A Canadian ITAD firm has brought the concept of carbon credits into the refurbishment realm as a way of offsetting the carbon impact associated with purchasing new IT equipment.
Compugen, a major IT service provider in Canada, launched a refurbishment arm a decade ago called Compugen Finance. It offers ITAD services to Compugen’s customers, including large enterprise clients such as banks, insurance companies, law firms and more.
Three months ago, Compugen Finance began offering carbon credits to companies supplying the ITAD division with retired assets. The idea is that there are carbon emissions associated with manufacturing new equipment, so by sending equipment to reuse and repair channels, a company helps cuts down on emissions in the future.
“By us selling a used computer, it defers the purchase of new,” said Steve Glover, president of Compugen Finance. “It’s a means for a business to acquire carbon neutral technology.”
The carbon credits offered by Compugen are verified by third-party players, and they allow companies to clearly show how they may be moving toward “carbon neutral” status. For many businesses, reducing carbon impacts is an important part of their overall sustainability objectives.
“It shows leadership,” Compugen Finance writes on its website. “It makes you more desirable in the eyes of consumers who are environmentally conscious; it helps you prepare for future regulations; It allows you to save money on energy bills.”
Compugen Finance applies one complete carbon credit, which is the equivalent of one ton of offset C02 emissions, for a retired computer.
Apart from being used to back sustainability claims, carbon credits can be sold, both through compliance markets (in which companies and institutions are required to offset their activities) and smaller voluntary markets (often geared toward consumers). The value of one carbon credit is currently around $7.50.
But the Compugen concept is unique in keeping the carbon reduction within the same field as the carbon emission, rather than having a wide disconnect between the carbon generator and reducer.
“This is within their sector, within their industry,” Glover said. “These are self-generating carbon credits for businesses. By giving us their technology I can create a carbon credit, and I’m going to give them one back.”
Glover developed the carbon offset idea when Compugen itself was being analyzed by an environmental firm to determine the company’s overall carbon footprint and offer recommendations on reducing it.
“When I had them on the phone I said, ‘Hey, here’s what we do for a living, there’s got to be a way to quantify that,’” he recalled. “They worked together with us, and at the end of the day they wrote up a document that would effectively convert what we do into a carbon credit.”
An independent verifier came in to audit the business and verify the agreement. It was then forwarded to the Canadian Standards Association, where carbon credits are registered.

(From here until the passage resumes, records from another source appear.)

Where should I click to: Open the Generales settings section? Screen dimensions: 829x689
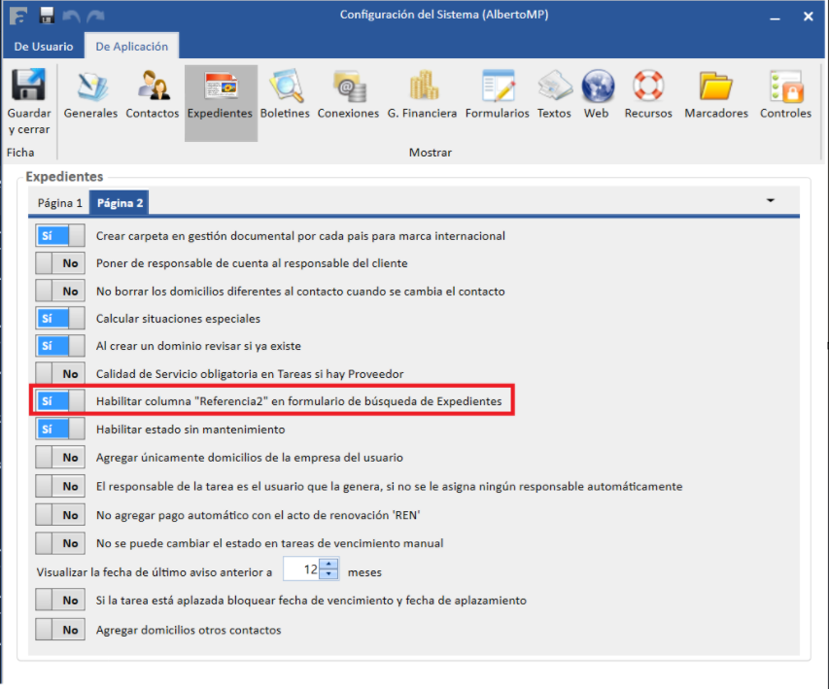tap(90, 95)
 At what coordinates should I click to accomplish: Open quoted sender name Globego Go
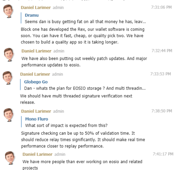coord(36,82)
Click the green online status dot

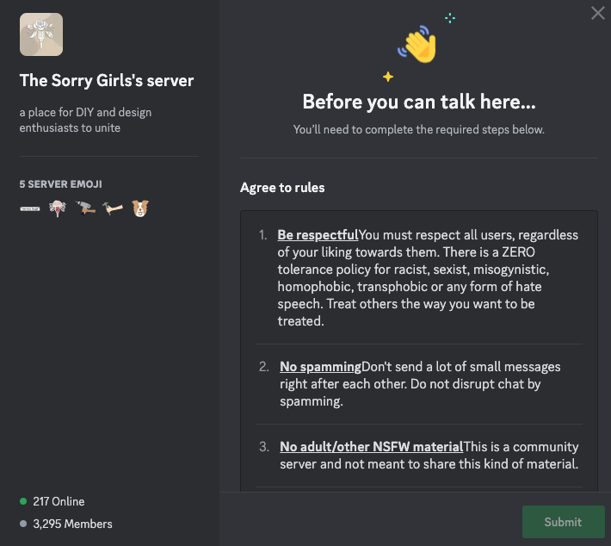[x=23, y=501]
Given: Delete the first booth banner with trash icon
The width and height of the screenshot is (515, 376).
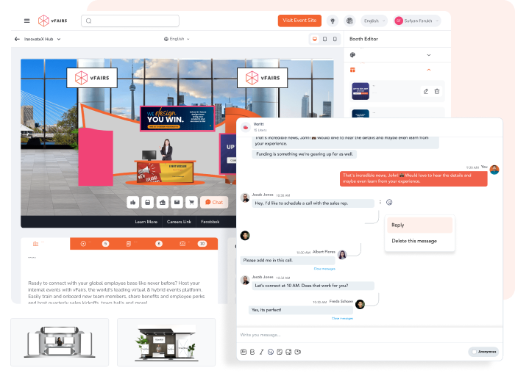Looking at the screenshot, I should 436,91.
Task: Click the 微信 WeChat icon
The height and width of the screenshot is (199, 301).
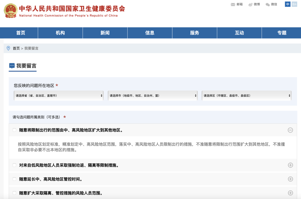Action: click(267, 4)
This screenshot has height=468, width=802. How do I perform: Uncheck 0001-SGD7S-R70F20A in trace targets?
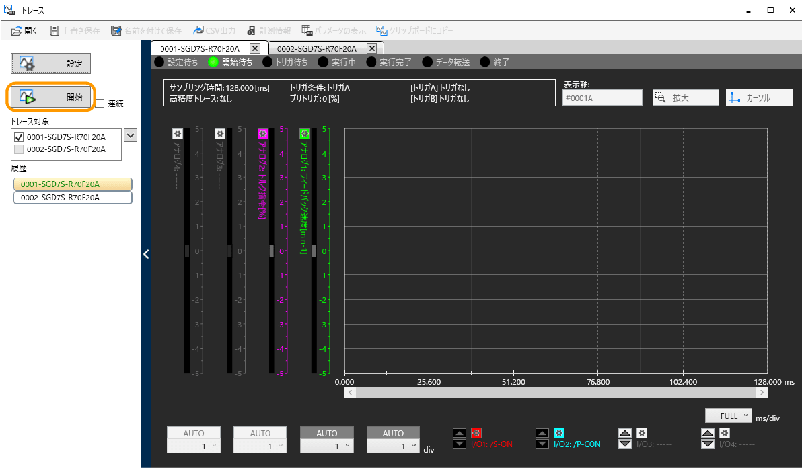pos(19,137)
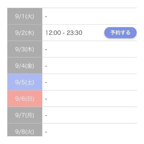This screenshot has height=144, width=144.
Task: Click the dash in the 9/5 row
Action: pos(46,83)
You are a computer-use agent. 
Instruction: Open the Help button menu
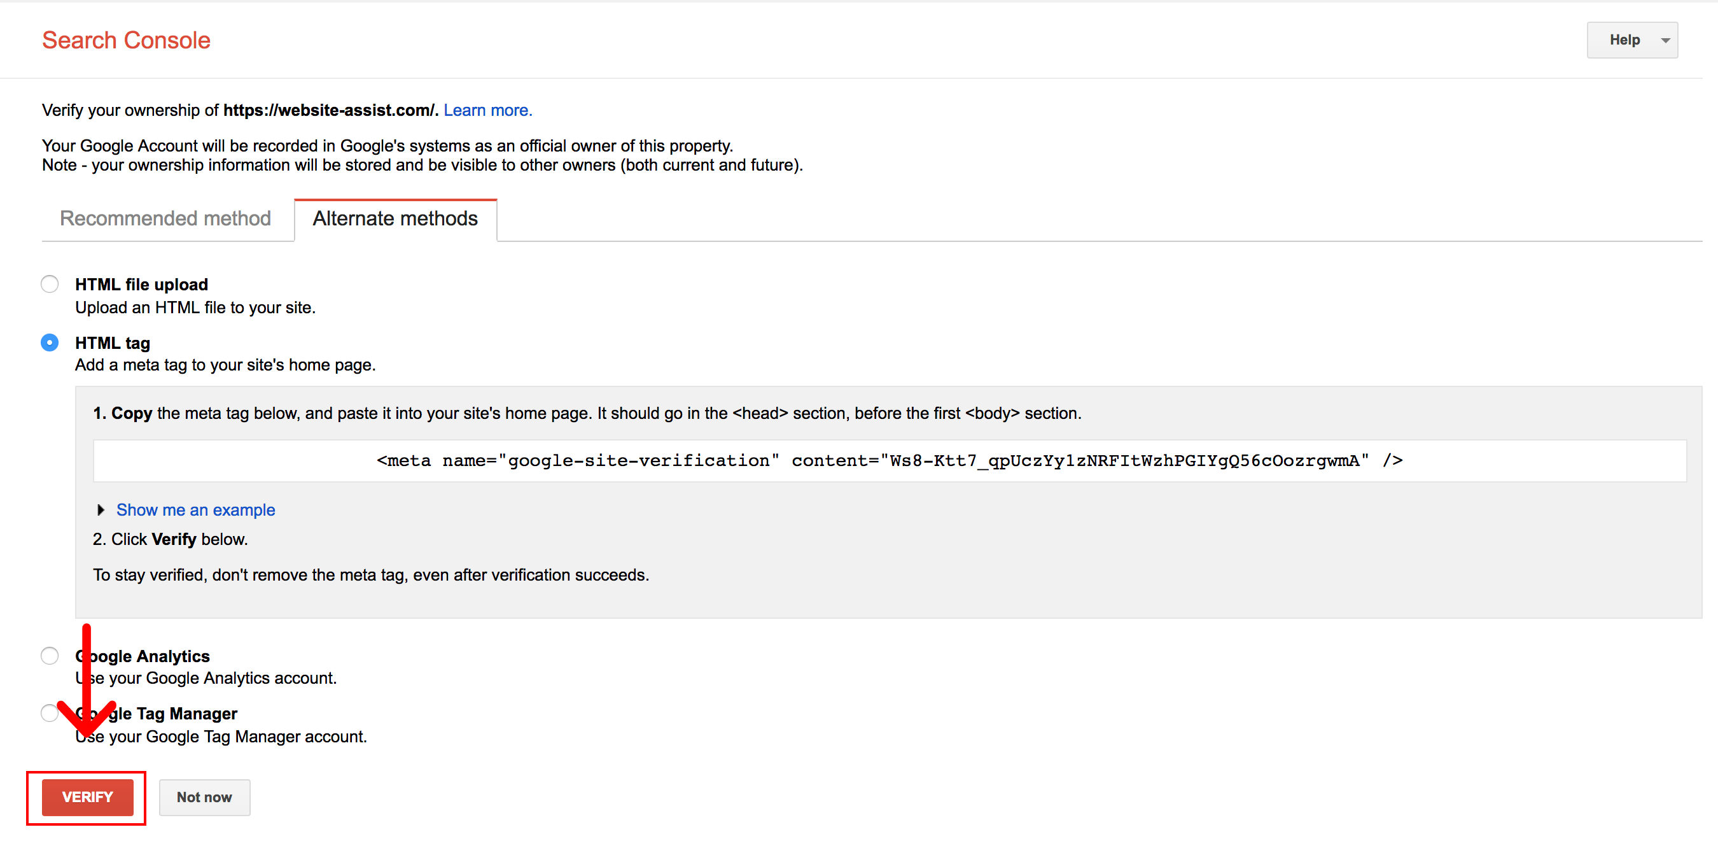pyautogui.click(x=1623, y=40)
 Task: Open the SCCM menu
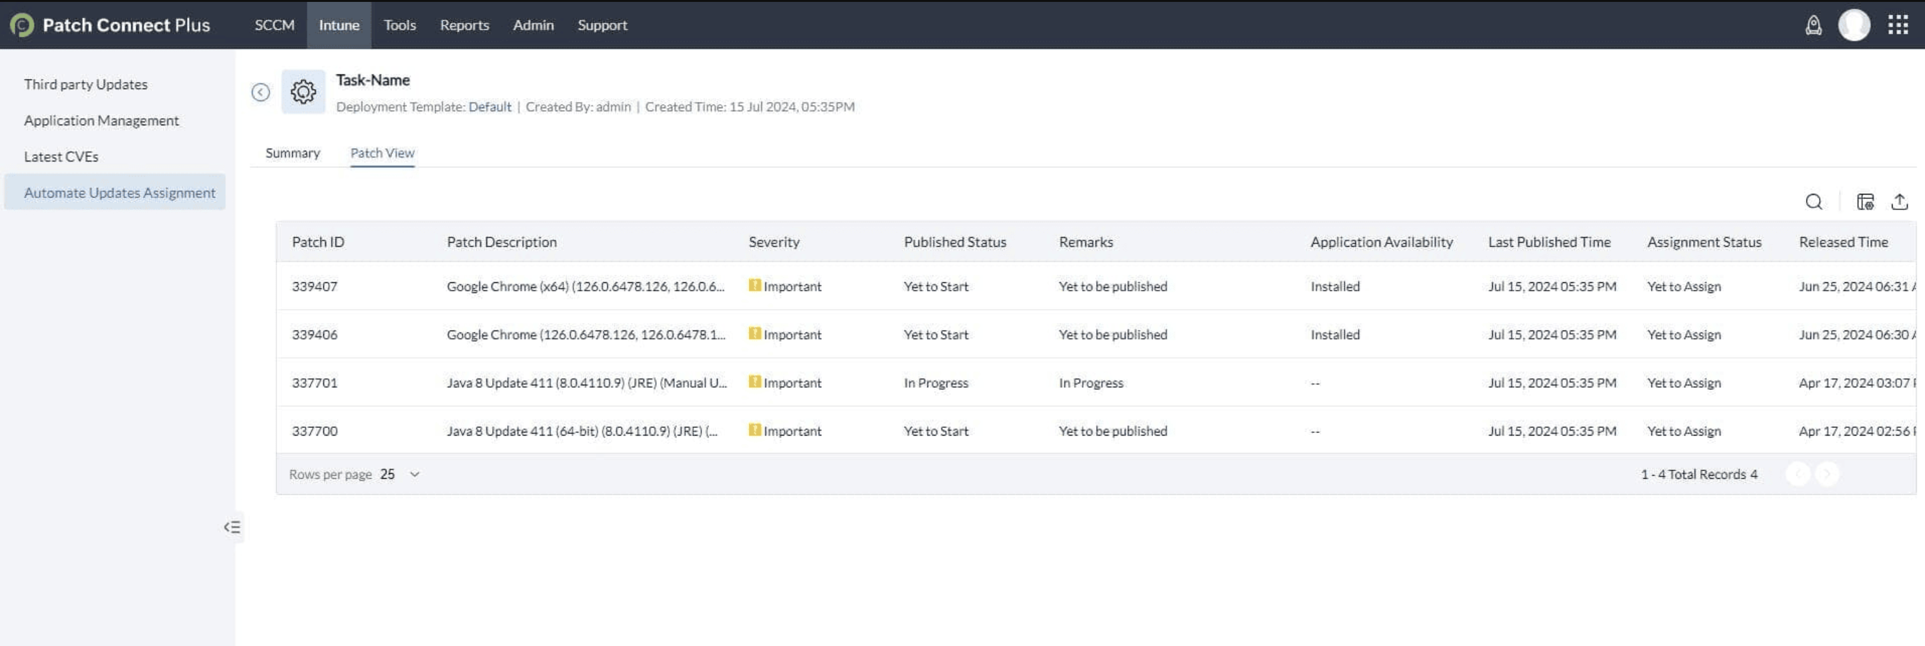[x=274, y=25]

Now, Compugen Finance can do the audit each year and create its own carbon credits based on the electronics it collects for reuse and refurbishment.
Compugen Finance is gearing up to launch a campaign with major electronics manufacturers and distributors, which will provide the carbon offset program to their own trade-in clients. HP, for instance, wants to apply the carbon credits that are generated through the trade-in program to the new equipment it manufactures, Glover said, “effectively wiping out the carbon footprint that gets created when the new system is produced.”
“Now, when we’re talking to customers, we say to them, ‘Not only can I give you value and extend the life of your old technology, I’ll give you a carbon credit,’” Glover said.
The company has spurred similar social-minded initiatives in the past, including its Green For Good program, which asks clients to donate revenue from retired assets into charitable funds, helping 135 charities and raising $2.5 million in this manner to date.